Saisie de plus de 118 tonnes de chira durant les dix premiers mois de 2010

La lutte anti-drogue au Maroc commence à donner ses fruits. Les mesures prises dans ce cadre par le ministère de l’Intérieur ont permis de réduire de manière significative le trafic de drogue en perspective de l’éradication totale de ce fléau. Les chiffres présentés à ce titre, lundi 6 décembre, devant la Commission de l’Intérieur, de la décentralisation et des infrastructures, à la Chambre des conseillers, par le ministre de l’Intérieur, Taib Cherkaoui, sont encourageants. En marge de sa présentation du projet de budget sectoriel de son département pour l’année 2011, le ministre a fait état, durant les dix premiers mois de l’année, de la destruction d’environ 9.400 ha, la saisie de plus de 118 tonnes de chira, plus de 43 kg de cocaïne et plus de 85.000 comprimés psychotropes. Dans le même esprit, M. Cherkaoui a affirmé que les pouvoirs publics ont poursuivi, durant l’année en cours, les campagnes de lutte contre la propagation de la culture du cannabis dans les provinces concernées. Une lutte sans merci qui se traduit par l’arrestation des barons, le démantèlement des réseaux et les saisies en grandes quantités de la drogue ainsi que la lutte contre la culture du cannabis au Maroc.

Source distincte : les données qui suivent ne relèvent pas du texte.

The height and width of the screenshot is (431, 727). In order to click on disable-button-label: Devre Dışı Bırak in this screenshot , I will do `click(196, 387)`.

Il est à noter que de nombreuses organisations internationales ont salué à plusieurs reprises les efforts menés par le Maroc dans le cadre de la lutte contre la drogue. Au titre de l’année 2010, l’Office des Nations Unies contre la drogue et le crime (ONUDC) avait souligné que le Maroc n’est plus le premier producteur du haschich. Selon une étude de cette agence onusienne rendue publique, mercredi 31 mars dernier, la production de l’Afghanistan du haschich est estimée à 145 kg par hectare, contre 40 kg au Maroc. En février dernier, l’Organe international de contrôle des stupéfiants (OICS) avait salué les progrès réalisés par le pays dans le cadre de l’éradication de la culture illicite du cannabis. L’OICS avait mis l’accent sur la réduction de 55% de la superficie totale de culture de cannabis passant de 134.000 hectares en 2003 à 60.000 hectares en 2008. Ainsi, dans le cadre de son rapport 2009, l’OICS n’avait pas mentionné le Maroc, pour la première fois, comme étant le premier producteur de résine de cannabis dans le monde. Dans ce rapport, l’OICS a relevé que «le Maroc a poursuivi ses efforts dans le domaine de la lutte contre la drogue», relevant que le Royaume s’est acquitté des obligations qui lui incombent en matière de notification en vertu des Traités internationaux relatifs au contrôle des drogues. Il y a tout juste un an, le Maroc avait annoncé une baisse significative des superficies cultivées en cannabis. En décembre 2009, Khalid Zerouali, gouverneur-directeur de la migration et de la surveillance des frontières au ministère de l’Intérieur, avait annoncé que les superficies cultivées en cannabis au Maroc ont reculé de 134.000 en 2003 à 56.000 ha en 2009, soit une baisse de 60%. Ainsi, la ville de Larache a été, pour la 5ème année consécutive, déclarée «ville sans cannabis». Aussi, les cultures de cannabis au niveau des 17 communes ciblées de la province de Chefchaouen ont été totalement éradiquées, alors que l’éradication de ces cultures illicites a atteint 80% dans la province de Taounate et 90% à Tétouan. La lutte contre les réseaux de trafic est l’un des principaux axes de la stratégie du Maroc de lutte anti-drogue lancée en 2005. Grâce à cette stratégie, les saisies de chira ont atteint 180 tonnes en 2009, soit une augmentation de 60% par rapport à l’année 2008.